START DATASET
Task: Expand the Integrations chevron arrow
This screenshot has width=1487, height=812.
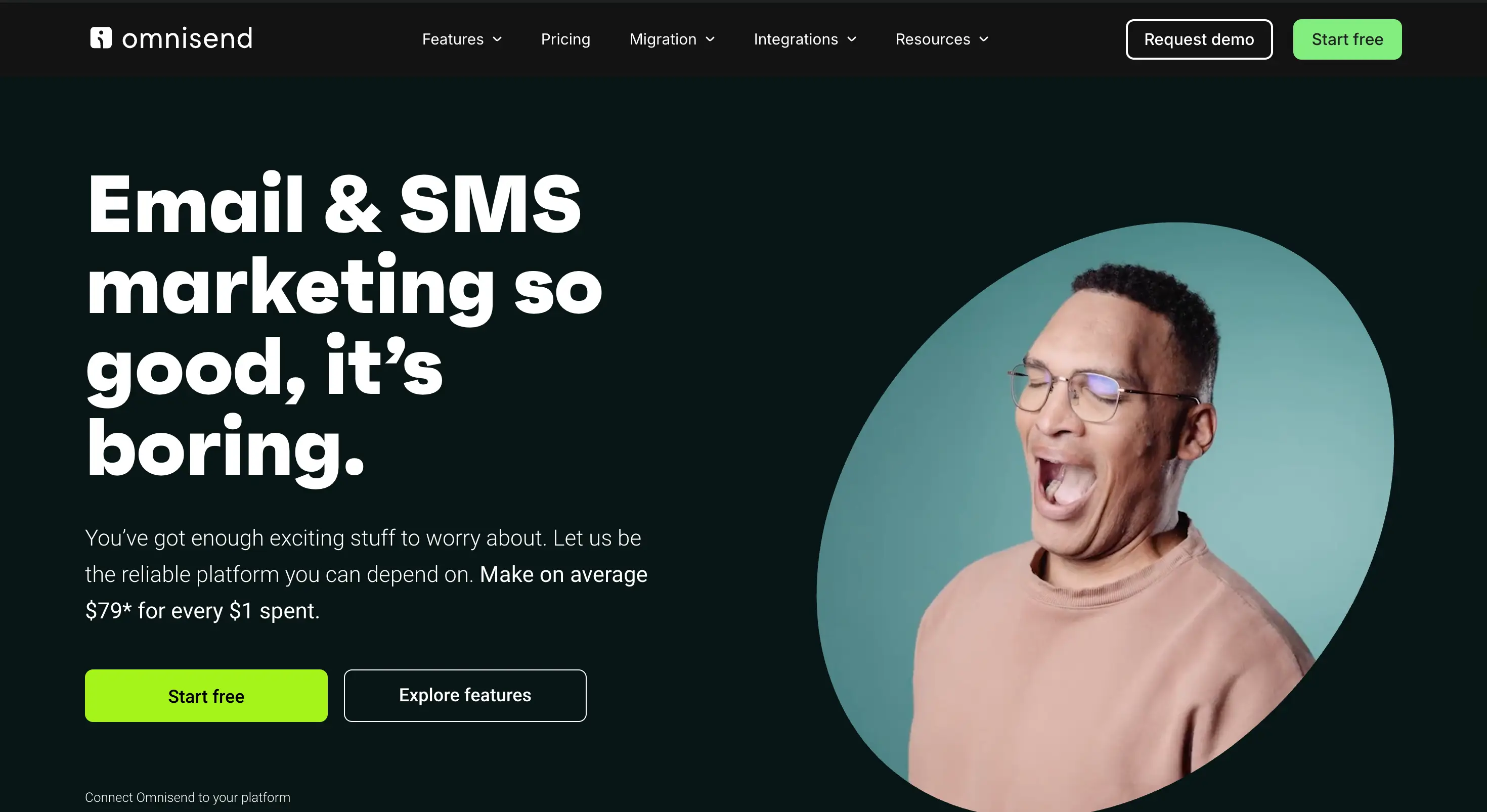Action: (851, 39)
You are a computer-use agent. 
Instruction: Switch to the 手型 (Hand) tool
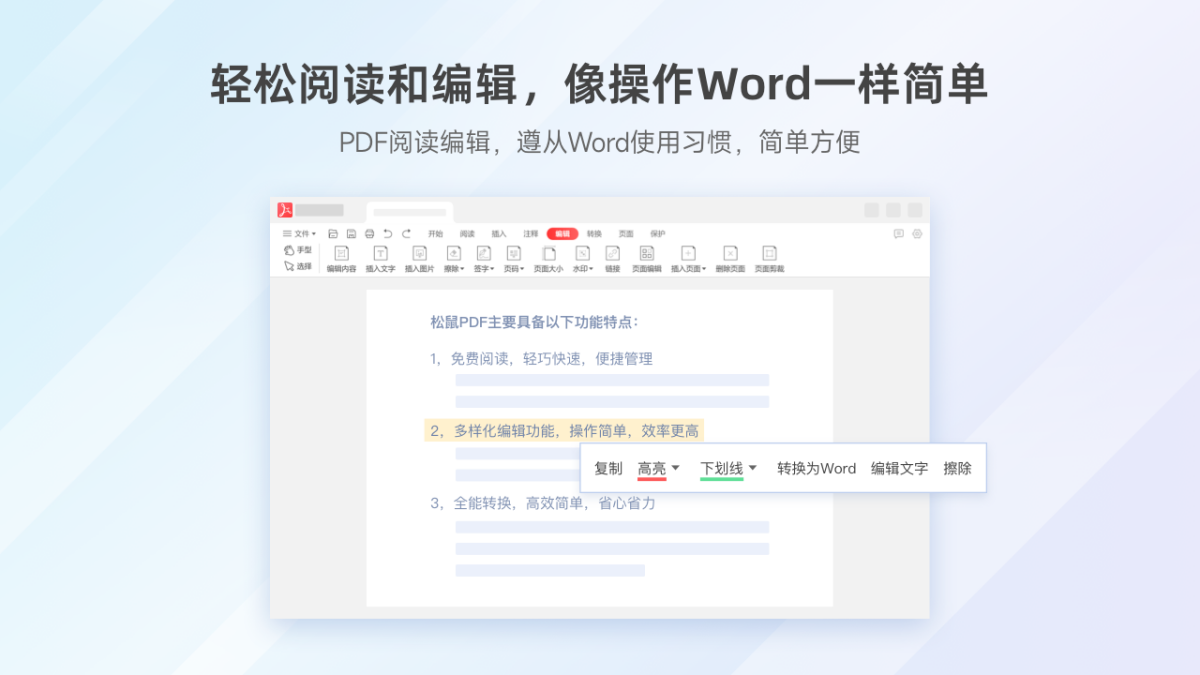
END DATASET
WHAT IS REQUIRED: Your answer must be the lines from the one containing "This screenshot has width=1487, height=812." through the last line of the records, copied exactly, with no pictures.

SOLUTION TO THE EXERCISE:
This screenshot has width=1487, height=812.
Action: (851, 39)
You are a computer-use agent. 
Instruction: Switch to the 手型 (Hand) tool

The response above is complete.